I have a pandas Series and a function that I want to apply to each element of the Series. The function have an additional argument too. So far so good: for example

python pandas: apply a function with arguments to a series. Update

What about if the argument varies by itself running over a given list? I had to face this problem in my code and I have found a straightforward solution but it is quite specific and (even worse) do not use the apply method.

Here is a toy model code:

a=pd.DataFrame({'x'=[1,2]})
t=[10,20]

I want to multiply elements in a['x'] by elements in t. Here the function is quite simple and len(t) matches with len(a['x'].index) so I could just do:

a['t']=t
a['x*t']=a['x']*a['t']

But what about if the function is more elaborate or the two lengths do not match?

What I would like is a command line like:

a['x'].apply(lambda x,y: x*y, arg=t)

The point is that this specific line exits with an error because the arg variable in that case will accept only a tuple of len=1. I do not see any 'place' to put the various element of t.

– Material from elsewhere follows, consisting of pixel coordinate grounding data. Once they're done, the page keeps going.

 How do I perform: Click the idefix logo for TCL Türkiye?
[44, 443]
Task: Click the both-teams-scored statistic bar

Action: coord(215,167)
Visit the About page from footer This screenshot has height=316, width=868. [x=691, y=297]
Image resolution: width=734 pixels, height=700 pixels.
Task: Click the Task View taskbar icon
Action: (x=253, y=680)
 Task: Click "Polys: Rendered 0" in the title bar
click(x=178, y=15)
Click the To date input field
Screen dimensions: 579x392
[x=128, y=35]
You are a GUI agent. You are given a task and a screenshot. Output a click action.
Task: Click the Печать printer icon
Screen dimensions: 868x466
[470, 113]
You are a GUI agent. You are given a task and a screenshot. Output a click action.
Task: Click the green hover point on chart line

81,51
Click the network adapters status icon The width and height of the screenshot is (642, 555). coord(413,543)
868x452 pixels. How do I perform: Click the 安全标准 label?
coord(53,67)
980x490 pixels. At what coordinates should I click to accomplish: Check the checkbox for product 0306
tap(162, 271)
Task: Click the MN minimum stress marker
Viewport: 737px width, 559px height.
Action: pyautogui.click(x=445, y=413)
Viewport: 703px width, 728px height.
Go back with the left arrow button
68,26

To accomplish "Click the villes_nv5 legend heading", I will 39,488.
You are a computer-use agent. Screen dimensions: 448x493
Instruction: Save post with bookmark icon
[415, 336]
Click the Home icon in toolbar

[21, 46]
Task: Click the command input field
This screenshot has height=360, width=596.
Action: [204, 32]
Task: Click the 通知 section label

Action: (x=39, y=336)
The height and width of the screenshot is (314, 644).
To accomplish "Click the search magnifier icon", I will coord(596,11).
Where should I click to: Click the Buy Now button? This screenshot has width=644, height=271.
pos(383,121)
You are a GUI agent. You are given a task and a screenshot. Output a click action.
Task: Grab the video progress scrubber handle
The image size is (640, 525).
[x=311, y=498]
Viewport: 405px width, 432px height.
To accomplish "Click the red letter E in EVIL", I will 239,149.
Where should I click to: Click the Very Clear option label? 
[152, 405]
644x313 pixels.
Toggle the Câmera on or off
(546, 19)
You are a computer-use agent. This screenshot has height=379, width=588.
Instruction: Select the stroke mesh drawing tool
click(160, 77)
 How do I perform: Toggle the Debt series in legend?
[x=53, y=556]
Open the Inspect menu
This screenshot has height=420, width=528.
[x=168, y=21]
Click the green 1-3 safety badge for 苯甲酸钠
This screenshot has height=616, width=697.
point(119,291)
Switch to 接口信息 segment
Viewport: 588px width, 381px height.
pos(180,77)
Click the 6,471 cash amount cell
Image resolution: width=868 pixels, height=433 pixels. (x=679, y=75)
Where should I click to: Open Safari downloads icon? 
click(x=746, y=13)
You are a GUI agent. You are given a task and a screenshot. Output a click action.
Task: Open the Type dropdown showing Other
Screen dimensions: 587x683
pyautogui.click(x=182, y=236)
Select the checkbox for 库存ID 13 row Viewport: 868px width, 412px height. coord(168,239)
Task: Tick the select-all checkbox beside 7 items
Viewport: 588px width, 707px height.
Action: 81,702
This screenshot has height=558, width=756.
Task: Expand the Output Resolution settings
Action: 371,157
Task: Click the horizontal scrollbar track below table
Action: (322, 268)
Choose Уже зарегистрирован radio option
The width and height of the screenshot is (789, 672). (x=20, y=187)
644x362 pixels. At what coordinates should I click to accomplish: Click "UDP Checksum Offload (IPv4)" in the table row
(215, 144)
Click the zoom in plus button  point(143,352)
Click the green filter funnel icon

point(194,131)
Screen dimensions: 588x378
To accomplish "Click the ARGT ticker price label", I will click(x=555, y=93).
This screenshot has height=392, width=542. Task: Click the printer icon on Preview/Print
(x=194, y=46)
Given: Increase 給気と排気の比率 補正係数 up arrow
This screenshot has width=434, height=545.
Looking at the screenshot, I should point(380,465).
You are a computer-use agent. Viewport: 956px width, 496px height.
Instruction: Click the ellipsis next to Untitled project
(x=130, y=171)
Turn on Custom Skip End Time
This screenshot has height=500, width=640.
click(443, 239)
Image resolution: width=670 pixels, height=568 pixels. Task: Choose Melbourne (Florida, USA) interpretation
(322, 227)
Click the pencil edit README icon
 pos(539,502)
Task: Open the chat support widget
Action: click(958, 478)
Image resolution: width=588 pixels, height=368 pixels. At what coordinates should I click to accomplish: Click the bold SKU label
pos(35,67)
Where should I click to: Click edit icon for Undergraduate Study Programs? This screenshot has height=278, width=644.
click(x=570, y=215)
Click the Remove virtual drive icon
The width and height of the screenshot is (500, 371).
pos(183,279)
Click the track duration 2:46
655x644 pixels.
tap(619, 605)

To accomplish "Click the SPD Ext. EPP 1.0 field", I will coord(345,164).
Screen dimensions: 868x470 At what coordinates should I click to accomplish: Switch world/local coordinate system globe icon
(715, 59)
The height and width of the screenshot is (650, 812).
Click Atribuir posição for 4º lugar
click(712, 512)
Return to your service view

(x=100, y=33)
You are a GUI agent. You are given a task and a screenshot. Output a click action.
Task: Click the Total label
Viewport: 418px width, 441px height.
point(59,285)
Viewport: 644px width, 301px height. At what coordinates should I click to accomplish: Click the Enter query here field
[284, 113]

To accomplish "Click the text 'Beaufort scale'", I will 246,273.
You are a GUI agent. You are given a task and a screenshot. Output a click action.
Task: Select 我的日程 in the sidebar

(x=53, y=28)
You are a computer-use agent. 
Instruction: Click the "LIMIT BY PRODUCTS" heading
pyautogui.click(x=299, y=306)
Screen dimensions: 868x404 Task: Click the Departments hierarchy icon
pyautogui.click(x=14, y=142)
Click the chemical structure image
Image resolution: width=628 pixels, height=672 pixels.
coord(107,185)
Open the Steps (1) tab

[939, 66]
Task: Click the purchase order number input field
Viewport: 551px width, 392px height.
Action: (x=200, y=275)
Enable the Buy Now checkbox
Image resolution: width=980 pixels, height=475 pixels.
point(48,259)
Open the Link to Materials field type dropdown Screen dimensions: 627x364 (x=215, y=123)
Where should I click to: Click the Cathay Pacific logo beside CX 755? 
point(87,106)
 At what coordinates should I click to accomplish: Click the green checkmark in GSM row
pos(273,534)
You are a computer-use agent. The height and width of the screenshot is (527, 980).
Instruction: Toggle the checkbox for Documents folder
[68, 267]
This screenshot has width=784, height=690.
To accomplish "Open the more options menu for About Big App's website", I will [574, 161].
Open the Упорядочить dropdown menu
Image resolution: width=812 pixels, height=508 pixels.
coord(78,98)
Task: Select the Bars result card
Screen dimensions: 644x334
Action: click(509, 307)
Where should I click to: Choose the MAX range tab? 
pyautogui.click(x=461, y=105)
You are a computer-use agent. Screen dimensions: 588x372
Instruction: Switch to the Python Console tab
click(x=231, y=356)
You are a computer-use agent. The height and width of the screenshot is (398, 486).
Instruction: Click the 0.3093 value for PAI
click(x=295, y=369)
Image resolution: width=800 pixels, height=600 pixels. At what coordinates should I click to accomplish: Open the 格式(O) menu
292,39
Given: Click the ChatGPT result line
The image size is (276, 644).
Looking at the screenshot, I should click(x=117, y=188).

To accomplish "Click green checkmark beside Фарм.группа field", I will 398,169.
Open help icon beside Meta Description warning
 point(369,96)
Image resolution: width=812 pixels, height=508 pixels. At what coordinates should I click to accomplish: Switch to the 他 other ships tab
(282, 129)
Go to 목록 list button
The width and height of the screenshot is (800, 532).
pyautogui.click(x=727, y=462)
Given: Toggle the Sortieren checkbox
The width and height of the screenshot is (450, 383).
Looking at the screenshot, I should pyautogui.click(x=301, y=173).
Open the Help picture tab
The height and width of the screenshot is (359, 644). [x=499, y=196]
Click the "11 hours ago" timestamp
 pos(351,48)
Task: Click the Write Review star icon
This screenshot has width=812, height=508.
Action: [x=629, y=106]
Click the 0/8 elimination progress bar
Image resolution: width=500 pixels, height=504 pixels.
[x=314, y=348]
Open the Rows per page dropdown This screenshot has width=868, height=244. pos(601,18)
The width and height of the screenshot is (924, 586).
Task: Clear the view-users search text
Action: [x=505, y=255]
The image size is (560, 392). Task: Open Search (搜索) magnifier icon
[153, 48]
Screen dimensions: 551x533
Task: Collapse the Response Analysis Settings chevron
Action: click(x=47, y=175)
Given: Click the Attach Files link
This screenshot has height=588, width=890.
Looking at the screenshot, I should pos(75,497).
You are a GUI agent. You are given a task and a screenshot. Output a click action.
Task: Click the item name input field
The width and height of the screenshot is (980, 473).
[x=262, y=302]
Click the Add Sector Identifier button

What you're looking for is similar to what R calls "recycling", where operations on arrays of unequal length loops through the smaller array over and over as many times as needed to match the length of the longer array.

I'm not aware of any simple, built-in way to do this with numpy or pandas. What you can do is use np.tile to repeat your smaller array. Something like:

a.x*np.tile(t, len(a)/len(t))

This will only work if the longer array's length is a simple multiple of the shorter one's.

The behavior you want is somewhat unusual. Depending on what you're doing, there may be a better way to handle it. Relying on the values to match up in the desired way just by repetition is a little fragile. If you have some way to match up the values in each array that you want to multiply, you could use the .map method of Series to select the right "other value" to multiply each element of your Series with.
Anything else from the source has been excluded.